在AI技术高速发展的今天,「让机器真正理解世界」的需求从未如此迫切。无论是电商平台的跨模态搜索、智能助手的多轮对话,还是内容平台的精准推荐,底层都依赖一个关键能力——将文本、图像、视频等不同形态的信息,转化为计算机可理解的「向量」,并通过向量间的关联实现高效匹配与检索。
6月24日,火山引擎发布全模态向量化模型Seed1.6-Embedding,通过三大核心突破,重塑向量化能力边界:不仅在权威测评榜单中包揽中文文本、多模态全面任务的SOTA成绩,更首次实现「文本+图像+视频」混合模态的融合检索,并通过自定义指令能力大幅降低业务落地门槛。
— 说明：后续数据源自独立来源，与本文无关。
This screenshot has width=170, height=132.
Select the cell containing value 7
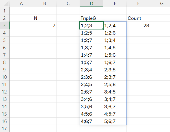click(x=44, y=25)
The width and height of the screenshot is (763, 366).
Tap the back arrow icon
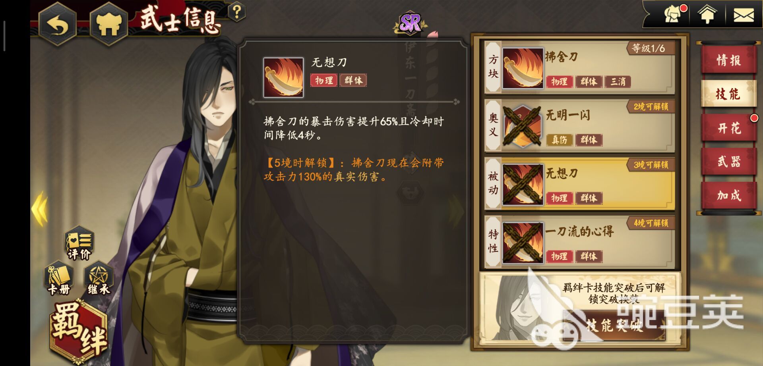58,25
从“单模态支持”到“全任务领先”:Seed1.6-Embedding的技术实力
针对行业对多模态深度理解和高效检索的双重需求,团队采用文本继续训练-多模态继续训练-精调的多阶段训练策略,基于海量文本、图文对、视频文对数据,构建多任务数据集,通过指令引导、数据合成、数据增强、分层负样本等混合训练,提升细分场景和复杂任务处理能力,让其成为覆盖全场景的向量化“全能选手”。
全面任务领先:包揽中文文本、图像、视频「三冠」
在最能体现模型泛化能力的权威榜单中,Seed1.6-Embedding均展现出显著优势:
纯文本任务:在CMTEB中文文本向量评测榜单上,模型以75.62高分刷新榜单SOTA,在检索、分类、语义匹配等通用任务表现持续领跑;
多模态任务:在多模态评测榜单MMEB_v2中,模型的图片、视频向量化任务双双登顶SOTA,并实现断层领先。其中在MMEB_v2Image 榜单上,模型以77.78的高分领先第二名5.6分;模型新增的视频模态,在MMEB_v2video 榜单大幅领先第二名20.1分。
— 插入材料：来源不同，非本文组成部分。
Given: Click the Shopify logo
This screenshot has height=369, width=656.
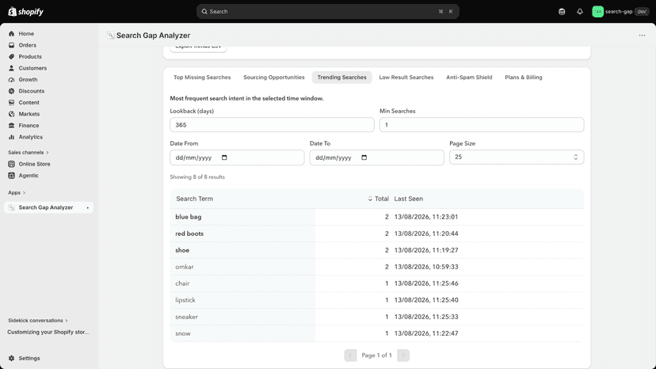Looking at the screenshot, I should [x=26, y=12].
全模态混合检索:支持“文+图+视频”统一向量空间表征
过去,多模态向量化模型往往局限于单模态输入-单模态输出的模式,而真实场景中,用户需求通常是通过混合搜索如文搜图和视频、文图搜视频等方式来精准检索目标内容。Seed1.6-Embedding突破单一搜索限制:
新增视频向量化能力:支持对人物、动作、场景等视频核心语义的统一表征;
全模态混合检索:支持文本、图像、视频等多形态输入的混合表征,输出的向量能同时保留不同模态的关键特征,真正实现「跨模态搜索无界」。
自定义指令增强:让向量生成“按需而变”
业务落地中,不同场景对向量的关注点往往不同:电商需要突出商品的价格、材质等,新闻平台需要强调事件时间、情感倾向。过去,企业常需投入大量标注数据微调模型,成本高、周期长。
Seed1.6-Embedding通过指令增强技术,让向量生成更“听话”:用户只需通过定制化指令模板,就能像给模型下任务清单一样,精准引导向量生成更贴合业务目标的表达。这一能力让模型适配新场景从“重训练”变为“轻调整”,低成本支持电商精准推荐、知识问答等多样化需求,实现一模型多场景,灵活随需而变。
从“技术突破”到“场景落地”:火山方舟让能力「触手可得」
好的模型,最终要服务于真实场景。为了让Seed1.6-Embedding更快、更省心地服务于实际业务需求,火山方舟同步推出两大支持入口:
火山方舟API接口:模型已上线火山方舟控制台,专业开发者可直接调用API,无需自建模型训练与部署环境,即可快速接入业务场景;
VikingDB向量数据库:火山方舟旗下VikingDB向量数据库已深度集成Seed1.6-Embedding模型,提供“向量生成+存储+检索”的一站式解决方案,企业无需额外开发,开箱即用。
未来,团队将继续深耕向量化技术。预计2025年下半年,用户可在火山方舟体验中心实现可视化体验和多模态检索,VikingDB向量数据库也将支持全模态数据自动向量化,并开放图文和视频检索开源项目,助力企业和开发者快速集成到业务场景。火山引擎也将以更开放的姿态,携手企业与开发者,共同探索“让 AI理解世界”的更多可能。